**Task statement**. Only the lines below starting at the one that contains "The height and" and ending at the one that contains "Task: Toggle daily 日 chart granularity" are to be reproduced, exactly and with both ends kept.

**Excerpts from a dataset**.

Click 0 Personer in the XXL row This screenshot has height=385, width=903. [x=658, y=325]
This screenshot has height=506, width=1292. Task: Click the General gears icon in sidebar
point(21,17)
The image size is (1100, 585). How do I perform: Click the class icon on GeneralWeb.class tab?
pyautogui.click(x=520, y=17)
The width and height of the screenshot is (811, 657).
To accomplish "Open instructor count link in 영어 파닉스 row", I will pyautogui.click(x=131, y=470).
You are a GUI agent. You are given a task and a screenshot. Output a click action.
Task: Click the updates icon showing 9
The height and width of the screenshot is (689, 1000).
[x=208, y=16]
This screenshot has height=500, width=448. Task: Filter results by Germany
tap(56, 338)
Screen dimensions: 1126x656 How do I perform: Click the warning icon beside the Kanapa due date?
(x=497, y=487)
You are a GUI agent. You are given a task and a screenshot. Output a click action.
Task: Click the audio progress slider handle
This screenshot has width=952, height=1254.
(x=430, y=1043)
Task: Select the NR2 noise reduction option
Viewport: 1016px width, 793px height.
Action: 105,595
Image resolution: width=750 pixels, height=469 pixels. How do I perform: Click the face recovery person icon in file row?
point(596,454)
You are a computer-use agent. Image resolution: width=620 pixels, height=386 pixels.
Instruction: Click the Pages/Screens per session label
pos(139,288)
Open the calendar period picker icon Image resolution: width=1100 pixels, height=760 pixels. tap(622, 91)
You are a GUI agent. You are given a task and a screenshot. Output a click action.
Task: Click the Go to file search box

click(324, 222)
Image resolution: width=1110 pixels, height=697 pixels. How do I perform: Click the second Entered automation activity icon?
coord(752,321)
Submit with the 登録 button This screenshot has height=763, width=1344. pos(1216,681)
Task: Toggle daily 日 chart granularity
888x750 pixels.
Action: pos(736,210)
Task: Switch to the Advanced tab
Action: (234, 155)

**Problem solution**.
The height and width of the screenshot is (689, 1000).
[x=208, y=16]
This screenshot has height=500, width=448. Task: Filter results by Germany
tap(56, 338)
Screen dimensions: 1126x656 How do I perform: Click the warning icon beside the Kanapa due date?
(x=497, y=487)
You are a GUI agent. You are given a task and a screenshot. Output a click action.
Task: Click the audio progress slider handle
This screenshot has width=952, height=1254.
(x=430, y=1043)
Task: Select the NR2 noise reduction option
Viewport: 1016px width, 793px height.
Action: 105,595
Image resolution: width=750 pixels, height=469 pixels. How do I perform: Click the face recovery person icon in file row?
point(596,454)
You are a computer-use agent. Image resolution: width=620 pixels, height=386 pixels.
Instruction: Click the Pages/Screens per session label
pos(139,288)
Open the calendar period picker icon Image resolution: width=1100 pixels, height=760 pixels. tap(622, 91)
You are a GUI agent. You are given a task and a screenshot. Output a click action.
Task: Click the Go to file search box

click(324, 222)
Image resolution: width=1110 pixels, height=697 pixels. How do I perform: Click the second Entered automation activity icon?
coord(752,321)
Submit with the 登録 button This screenshot has height=763, width=1344. pos(1216,681)
Task: Toggle daily 日 chart granularity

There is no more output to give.